An enraged Sakkara Pandi, realizing he has been tricked, openly challenges Vasu and plants bombs all over the village and threatens to murder Vel's family. Vel and Vasu teams up and stop the bombs from blasting, and Vel's uncles apologize to Vasu for their earlier behaviour to him, upon realizing his good heart. Vel fights and chases Sakkara Pandi and during the chase, his leg gets caught on the railway. But he had a bomb with him and explained he would do one last killing by killing the civilians on the train. Fortunately, Vel tricks him, cuts off his leg and pushes him down where the bombs explodes, killing Sakkara Pandi. Vasu's parents, had gone to Appatha and pleaded for them to give Vel to them, Appatha sadly agrees. But when Vel comes, she started crying and a few kids were begging Vel not to leave. Vasu pleads with his mother to let Vel stay here and sacrifice her son, shocking everyone. Sharadha cries, but she agrees saying "after all these years, I just hoped I can know he's alive, but instead I met him and talked with him, that is more than enough".

The movie ends on a happy note with Vasu and Vel embracing and the family worshipping the God.

== Production ==
Asin was selected as lead heroine of Suriya after the success of Ghajini. The songs were shot in Switzerland, Kutralam, and Kerala (Munnar and Vagamon).

==Soundtrack==
Director Hari once again teamed up with composer Yuvan Shankar Raja for the musical score of Vel after having worked together in Thaamirabharani. The soundtrack of Vel was released on 13 October 2007 and features 6 songs. Lyrics were written by Na. Muthukumar and Hari. Comedian Vadivelu had lent his voice for one of the songs.

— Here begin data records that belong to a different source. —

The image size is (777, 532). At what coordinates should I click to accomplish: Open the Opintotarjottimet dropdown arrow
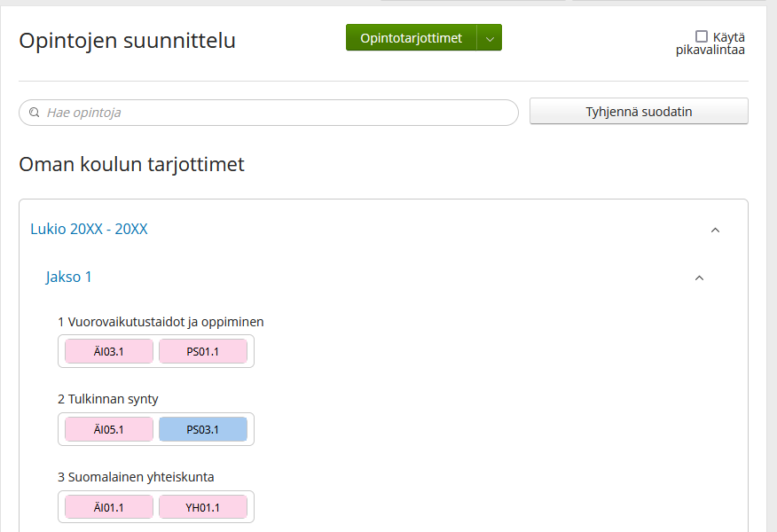click(x=490, y=38)
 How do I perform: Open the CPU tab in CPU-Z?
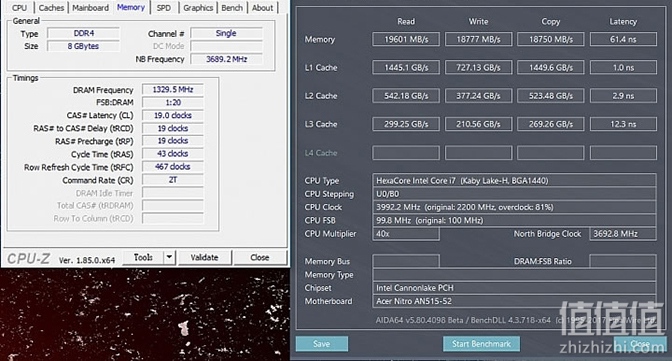(x=19, y=8)
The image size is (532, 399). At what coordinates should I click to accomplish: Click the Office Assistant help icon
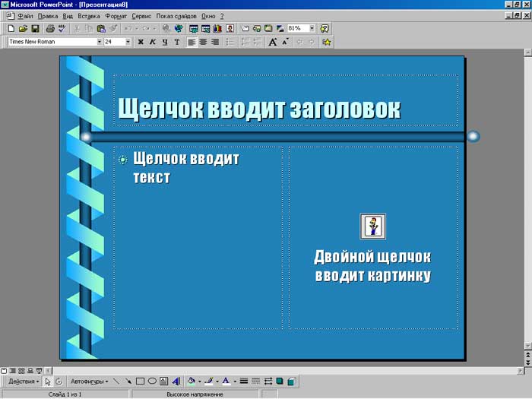point(325,29)

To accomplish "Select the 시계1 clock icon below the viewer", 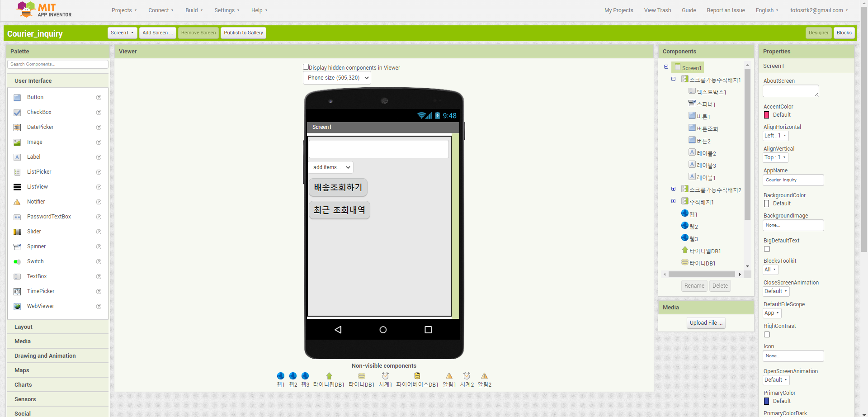I will [385, 376].
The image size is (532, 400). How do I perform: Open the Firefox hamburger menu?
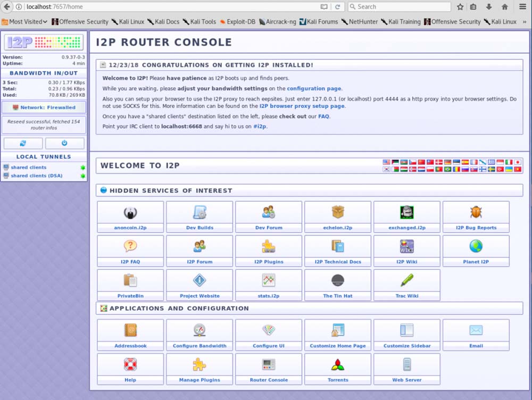click(x=522, y=7)
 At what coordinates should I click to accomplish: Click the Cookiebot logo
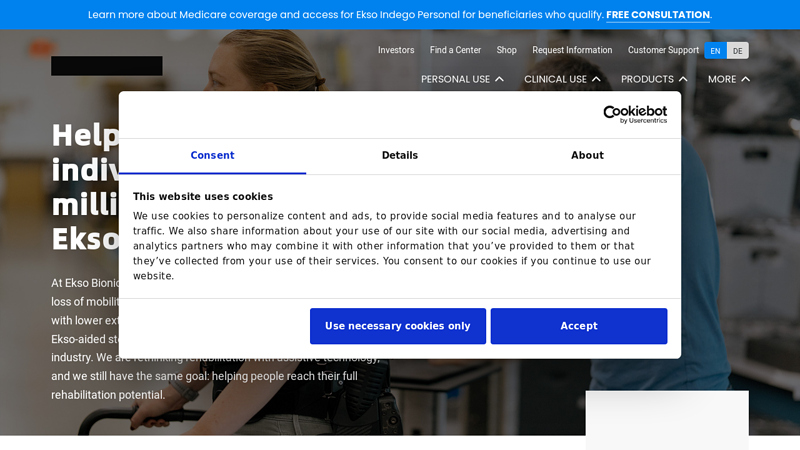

The album received mixed reviews.

| Song | Singers | Length (m:ss) | Lyrics |
|---|---|---|---|
| "Indha Ooril" | Shankar Mahadevan | 4:30 | Na. Muthukumar |
| "Kovakkara Kiliye" | Sujatha and Tippu | 4:15 | Na. Muthukumar |
| "Aayiram Jannal" | Rahul Nambiar, Premji Amaran, Malaysia Vasudevan and Vadivelu | 5:13 | Na. Muthukumar |
| "Thoppul Kodi" | Sriram Parthasarathy | 2:11 | Hari |
| "Onnapola" | Shankar Mahadevan and Srilekha Parthasarathy | 4:03 | Na. Muthukumar |
| "Ottraikannale" | Haricharan and Suchitra | 4:08 | Hari |

| Song | Singers | Length (m:ss) | Lyrics |
|---|---|---|---|
| "Palakonda Kona Lona" | Shankar Mahadevan | 4:30 | Na. Muthukumar |
| "Kurra Kurra Chiluka" | Sujatha and Tippu | 4:15 | Na. Muthukumar |
| "Devudu Malichina Illu" | Rahul Nambiar, Premji Amaran, Malaysia Vasudevan | 5:13 | Na. Muthukumar |
| "Peguthenchukunna" | Sriram Parthasarathy | 2:11 | Hari |
| "Kondapalli Nimmakaya" | Shankar Mahadevan and Srilekha Parthasarathy | 4:03 | Na. Muthukumar |
| "Orakannultho" | Haricharan and Suchitra | 4:08 | Hari |

Source:
https://open.spotify.com/album/7uH2KC1So3CZSJQ4lkD21b
https://pendujatt.com.se/album/deva-yuvan-shankar-raja

== Release ==
The film released on 8 November 2007 coinciding with Diwali along with Azhagiya Tamil Magan. The film was dubbed in Telugu as Deva(Which Shalimar Movies acquired the rights).

==Critical reception==
Sify rated 3 out of 5 stars stating "Above Average". Rediff rated 2.5 out of 5 stars stating "The saving graces of Vel include the fact that it is slick, neat, moves at a brisk pace to keep everyone interested, displays no cleavage and has very little blood and gore in spite of the violent storyline". Kalki praised the star cast, cinematography, humour, while praising director Hari for narrating old plot gently, delicately with fast-paced screenplay. Malini Mannath of Chennai Online wrote "What works for the film is that it doesn't take itself very seriously, nor does it expect the audience to. It's an unpretentious, clean family entertainer, that keeps one engaged for a couple of hours and more. An ideal time-pass fare".